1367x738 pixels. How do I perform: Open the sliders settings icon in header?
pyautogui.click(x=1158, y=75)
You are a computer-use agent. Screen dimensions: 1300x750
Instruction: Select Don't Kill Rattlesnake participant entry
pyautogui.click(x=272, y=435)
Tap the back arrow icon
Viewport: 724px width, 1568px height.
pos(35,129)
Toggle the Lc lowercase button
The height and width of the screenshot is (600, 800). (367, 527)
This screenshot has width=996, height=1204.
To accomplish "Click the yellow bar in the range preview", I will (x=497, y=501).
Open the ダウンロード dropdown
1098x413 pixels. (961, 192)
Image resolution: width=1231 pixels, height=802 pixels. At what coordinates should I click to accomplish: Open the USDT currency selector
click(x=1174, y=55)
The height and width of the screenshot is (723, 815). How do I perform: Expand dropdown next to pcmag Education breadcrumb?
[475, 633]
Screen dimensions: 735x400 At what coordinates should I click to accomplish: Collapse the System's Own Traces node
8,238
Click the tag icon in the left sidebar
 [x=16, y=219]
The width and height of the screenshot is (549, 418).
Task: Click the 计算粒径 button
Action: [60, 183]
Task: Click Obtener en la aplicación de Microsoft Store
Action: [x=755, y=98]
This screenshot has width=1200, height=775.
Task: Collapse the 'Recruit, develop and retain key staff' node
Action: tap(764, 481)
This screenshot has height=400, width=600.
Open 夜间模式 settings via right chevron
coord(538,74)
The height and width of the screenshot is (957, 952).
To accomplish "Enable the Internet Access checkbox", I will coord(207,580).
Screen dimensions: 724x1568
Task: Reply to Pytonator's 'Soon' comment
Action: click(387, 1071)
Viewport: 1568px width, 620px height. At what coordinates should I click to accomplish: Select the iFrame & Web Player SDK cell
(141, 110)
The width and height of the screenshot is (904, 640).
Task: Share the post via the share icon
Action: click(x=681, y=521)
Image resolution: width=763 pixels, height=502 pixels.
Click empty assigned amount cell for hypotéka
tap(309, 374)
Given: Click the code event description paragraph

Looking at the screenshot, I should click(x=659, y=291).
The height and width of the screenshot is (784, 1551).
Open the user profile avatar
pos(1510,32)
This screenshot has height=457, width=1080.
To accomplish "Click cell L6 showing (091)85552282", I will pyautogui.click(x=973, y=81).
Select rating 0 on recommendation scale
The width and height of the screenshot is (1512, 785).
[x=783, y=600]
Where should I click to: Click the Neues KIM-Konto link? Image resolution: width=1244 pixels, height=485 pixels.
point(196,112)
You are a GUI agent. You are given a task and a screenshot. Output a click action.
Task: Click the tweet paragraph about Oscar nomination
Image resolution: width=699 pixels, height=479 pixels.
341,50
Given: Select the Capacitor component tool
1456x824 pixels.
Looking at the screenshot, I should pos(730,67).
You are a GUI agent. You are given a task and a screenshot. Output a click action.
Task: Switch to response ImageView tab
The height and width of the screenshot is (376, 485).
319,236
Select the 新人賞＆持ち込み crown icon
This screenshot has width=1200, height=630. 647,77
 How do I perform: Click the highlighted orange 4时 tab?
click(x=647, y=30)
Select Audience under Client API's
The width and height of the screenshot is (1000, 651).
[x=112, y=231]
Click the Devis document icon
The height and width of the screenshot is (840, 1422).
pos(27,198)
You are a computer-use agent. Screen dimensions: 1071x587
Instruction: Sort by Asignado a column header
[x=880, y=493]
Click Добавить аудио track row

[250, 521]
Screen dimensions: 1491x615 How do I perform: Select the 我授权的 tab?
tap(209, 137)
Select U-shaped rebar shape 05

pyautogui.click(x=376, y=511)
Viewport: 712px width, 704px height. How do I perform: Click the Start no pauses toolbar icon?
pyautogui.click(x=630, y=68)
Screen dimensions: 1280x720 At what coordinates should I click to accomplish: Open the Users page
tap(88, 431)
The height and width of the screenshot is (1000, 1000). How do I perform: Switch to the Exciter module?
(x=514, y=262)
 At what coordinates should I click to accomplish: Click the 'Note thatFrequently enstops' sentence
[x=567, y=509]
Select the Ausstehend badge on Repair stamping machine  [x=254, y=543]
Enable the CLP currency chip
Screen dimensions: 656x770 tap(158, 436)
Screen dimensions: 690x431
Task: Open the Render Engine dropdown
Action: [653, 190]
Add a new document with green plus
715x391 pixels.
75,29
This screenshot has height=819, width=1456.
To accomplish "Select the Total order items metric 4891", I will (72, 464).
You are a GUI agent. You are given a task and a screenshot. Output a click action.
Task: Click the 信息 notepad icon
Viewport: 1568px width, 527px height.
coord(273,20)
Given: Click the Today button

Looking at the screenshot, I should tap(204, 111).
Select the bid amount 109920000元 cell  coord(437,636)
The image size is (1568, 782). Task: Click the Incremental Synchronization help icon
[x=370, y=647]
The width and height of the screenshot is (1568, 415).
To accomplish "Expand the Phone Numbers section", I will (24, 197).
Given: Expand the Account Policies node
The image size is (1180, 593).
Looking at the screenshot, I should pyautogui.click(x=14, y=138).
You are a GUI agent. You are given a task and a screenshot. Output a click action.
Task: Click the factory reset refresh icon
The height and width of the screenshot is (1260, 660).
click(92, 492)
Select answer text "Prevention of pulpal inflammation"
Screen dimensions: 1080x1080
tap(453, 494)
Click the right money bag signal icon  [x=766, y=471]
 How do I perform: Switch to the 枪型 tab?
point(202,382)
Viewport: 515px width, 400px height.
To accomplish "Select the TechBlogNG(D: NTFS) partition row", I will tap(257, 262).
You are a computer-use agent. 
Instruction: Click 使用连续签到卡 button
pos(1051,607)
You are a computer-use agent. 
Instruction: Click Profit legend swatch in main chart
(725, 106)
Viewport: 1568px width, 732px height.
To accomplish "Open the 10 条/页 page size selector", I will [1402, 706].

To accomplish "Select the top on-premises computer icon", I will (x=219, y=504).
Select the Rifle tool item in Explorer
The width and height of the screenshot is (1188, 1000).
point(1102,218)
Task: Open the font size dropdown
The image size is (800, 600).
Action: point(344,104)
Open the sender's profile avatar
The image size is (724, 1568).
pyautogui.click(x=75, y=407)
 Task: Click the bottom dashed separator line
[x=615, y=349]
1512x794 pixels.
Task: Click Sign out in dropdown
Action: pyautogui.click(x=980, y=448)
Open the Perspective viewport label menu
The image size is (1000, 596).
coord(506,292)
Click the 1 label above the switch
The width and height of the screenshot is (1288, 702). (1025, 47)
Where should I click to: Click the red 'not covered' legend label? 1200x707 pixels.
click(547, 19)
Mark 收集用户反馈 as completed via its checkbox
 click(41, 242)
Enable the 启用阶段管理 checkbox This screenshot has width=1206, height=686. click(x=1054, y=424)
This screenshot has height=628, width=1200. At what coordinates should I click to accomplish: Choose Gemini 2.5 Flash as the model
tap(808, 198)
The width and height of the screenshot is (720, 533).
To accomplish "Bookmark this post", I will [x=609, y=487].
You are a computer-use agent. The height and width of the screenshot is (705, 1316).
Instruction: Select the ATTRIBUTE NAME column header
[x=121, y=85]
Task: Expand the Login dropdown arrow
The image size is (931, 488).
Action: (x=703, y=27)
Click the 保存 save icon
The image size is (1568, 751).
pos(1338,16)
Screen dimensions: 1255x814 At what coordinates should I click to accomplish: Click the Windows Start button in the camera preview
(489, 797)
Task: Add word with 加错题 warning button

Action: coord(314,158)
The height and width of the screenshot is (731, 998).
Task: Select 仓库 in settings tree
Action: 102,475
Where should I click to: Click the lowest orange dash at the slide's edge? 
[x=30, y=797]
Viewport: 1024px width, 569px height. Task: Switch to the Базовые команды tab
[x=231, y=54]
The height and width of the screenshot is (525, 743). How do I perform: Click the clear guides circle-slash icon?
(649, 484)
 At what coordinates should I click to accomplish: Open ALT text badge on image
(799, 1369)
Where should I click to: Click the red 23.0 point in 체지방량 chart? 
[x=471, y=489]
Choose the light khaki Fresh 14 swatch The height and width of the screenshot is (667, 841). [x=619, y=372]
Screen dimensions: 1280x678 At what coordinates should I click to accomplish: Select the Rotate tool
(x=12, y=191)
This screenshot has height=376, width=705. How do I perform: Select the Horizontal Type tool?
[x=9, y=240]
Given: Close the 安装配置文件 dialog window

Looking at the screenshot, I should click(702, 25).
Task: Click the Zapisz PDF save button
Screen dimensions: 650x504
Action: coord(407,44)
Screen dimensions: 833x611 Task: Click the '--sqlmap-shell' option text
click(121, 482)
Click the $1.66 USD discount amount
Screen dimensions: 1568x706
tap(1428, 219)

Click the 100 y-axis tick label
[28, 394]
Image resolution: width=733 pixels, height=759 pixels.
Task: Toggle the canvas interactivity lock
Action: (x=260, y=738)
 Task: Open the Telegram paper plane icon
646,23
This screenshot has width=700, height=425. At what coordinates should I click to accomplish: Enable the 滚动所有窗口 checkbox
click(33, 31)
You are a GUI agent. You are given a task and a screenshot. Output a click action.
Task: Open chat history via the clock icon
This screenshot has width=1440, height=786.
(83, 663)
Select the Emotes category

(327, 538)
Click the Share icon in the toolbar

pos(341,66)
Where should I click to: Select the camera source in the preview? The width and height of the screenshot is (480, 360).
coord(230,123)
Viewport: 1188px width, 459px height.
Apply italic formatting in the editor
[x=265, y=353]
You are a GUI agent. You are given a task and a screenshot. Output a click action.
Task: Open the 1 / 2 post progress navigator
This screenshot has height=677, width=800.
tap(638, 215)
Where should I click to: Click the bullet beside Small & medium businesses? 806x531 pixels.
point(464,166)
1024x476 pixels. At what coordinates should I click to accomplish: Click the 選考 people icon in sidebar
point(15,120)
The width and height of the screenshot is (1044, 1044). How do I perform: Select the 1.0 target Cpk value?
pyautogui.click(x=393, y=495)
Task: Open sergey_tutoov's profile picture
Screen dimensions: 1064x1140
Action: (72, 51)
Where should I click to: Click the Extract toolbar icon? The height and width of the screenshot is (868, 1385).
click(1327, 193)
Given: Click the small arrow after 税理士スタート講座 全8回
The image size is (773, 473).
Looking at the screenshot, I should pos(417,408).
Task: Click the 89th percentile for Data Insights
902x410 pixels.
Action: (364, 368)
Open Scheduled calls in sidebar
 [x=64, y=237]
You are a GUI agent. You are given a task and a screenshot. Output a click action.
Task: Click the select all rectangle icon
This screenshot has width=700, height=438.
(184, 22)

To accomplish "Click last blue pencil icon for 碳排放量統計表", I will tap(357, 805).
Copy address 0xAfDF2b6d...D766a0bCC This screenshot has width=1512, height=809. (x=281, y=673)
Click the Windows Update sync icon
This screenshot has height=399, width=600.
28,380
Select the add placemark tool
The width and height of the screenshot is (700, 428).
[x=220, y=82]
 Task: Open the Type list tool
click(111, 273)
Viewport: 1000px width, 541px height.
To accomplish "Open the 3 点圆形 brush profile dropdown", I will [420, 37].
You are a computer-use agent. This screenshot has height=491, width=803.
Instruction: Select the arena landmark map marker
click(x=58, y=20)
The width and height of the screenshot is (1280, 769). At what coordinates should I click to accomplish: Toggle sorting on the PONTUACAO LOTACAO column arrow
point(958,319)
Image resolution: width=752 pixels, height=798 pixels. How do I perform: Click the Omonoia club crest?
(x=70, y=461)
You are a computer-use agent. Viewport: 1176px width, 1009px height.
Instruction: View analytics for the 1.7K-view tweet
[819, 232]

____________________

### [WORK TO COMPLETE]
Reproduce only the lines above spanning from the line containing "Click empty assigned amount cell for hypotéka" through the line containing "This screenshot has height=457, width=1080.", word for word.

### [EXERCISE OUTPUT]
Click empty assigned amount cell for hypotéka
tap(309, 374)
Given: Click the code event description paragraph

Looking at the screenshot, I should click(x=659, y=291).
The height and width of the screenshot is (784, 1551).
Open the user profile avatar
pos(1510,32)
This screenshot has height=457, width=1080.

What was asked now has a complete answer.